- [TASK STATEMENT] Exactly the lines from the one containing "894x239 pixels." through the final line of the data below, with pictures omitted, make up the answer.

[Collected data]
'''

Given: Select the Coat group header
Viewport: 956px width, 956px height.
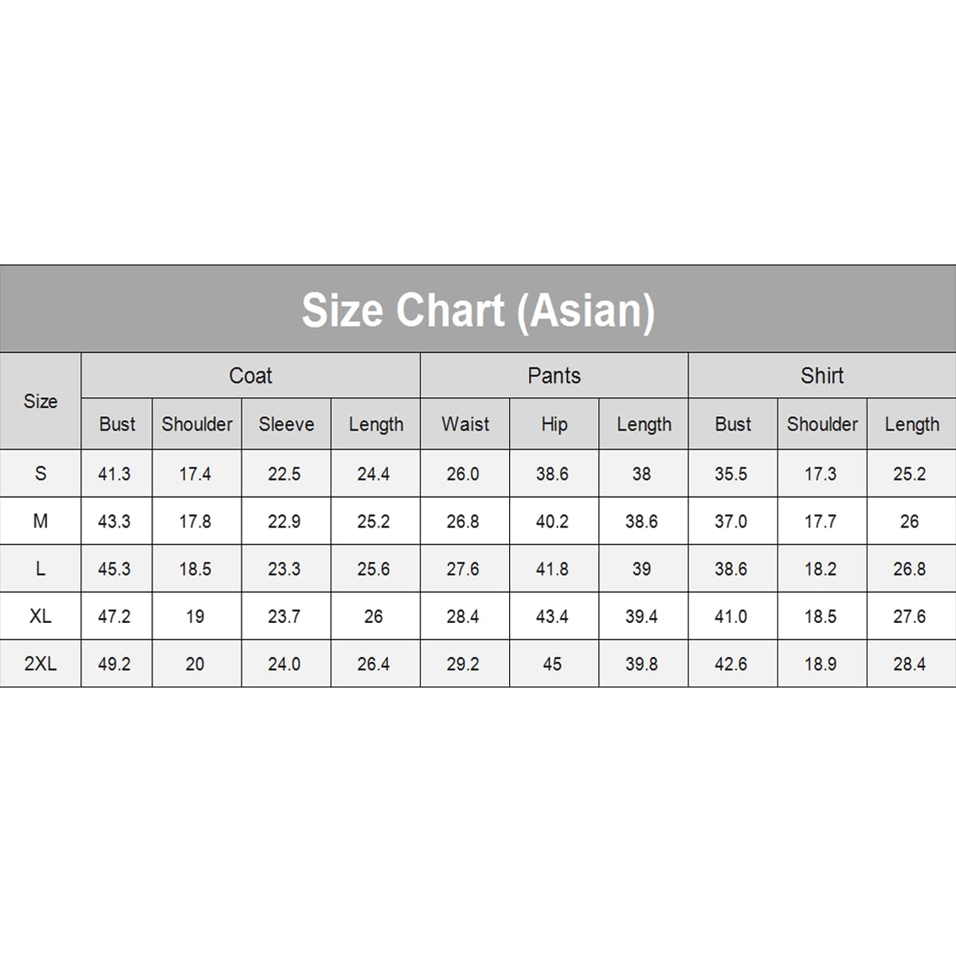Looking at the screenshot, I should (x=250, y=375).
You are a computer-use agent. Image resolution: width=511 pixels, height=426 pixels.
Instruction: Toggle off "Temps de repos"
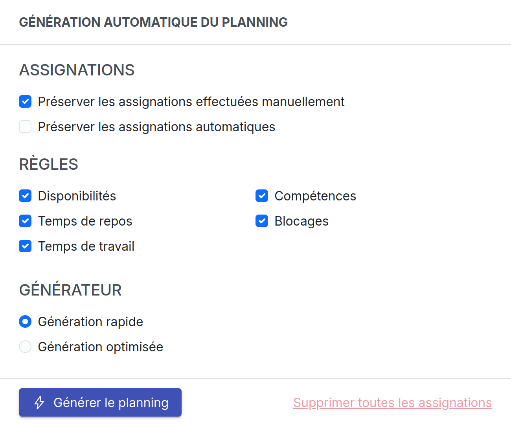point(25,221)
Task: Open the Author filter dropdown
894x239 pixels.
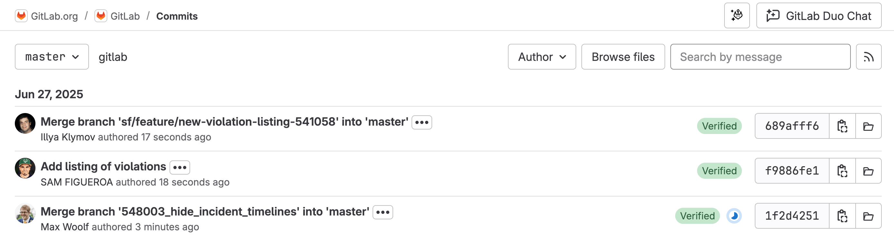Action: click(x=541, y=57)
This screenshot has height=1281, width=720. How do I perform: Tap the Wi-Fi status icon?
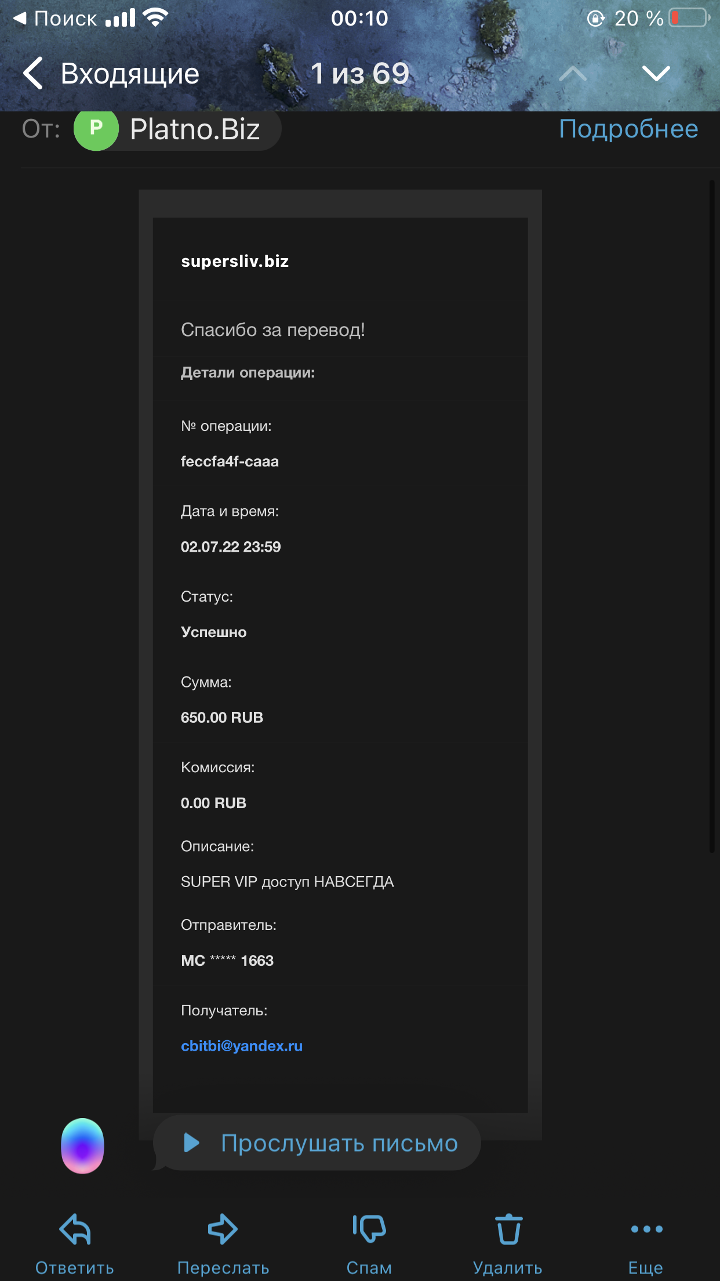[x=155, y=18]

'''

- [EXERCISE RESULT]
894x239 pixels.
Action: click(x=541, y=57)
This screenshot has height=1281, width=720. How do I perform: Tap the Wi-Fi status icon?
[x=155, y=18]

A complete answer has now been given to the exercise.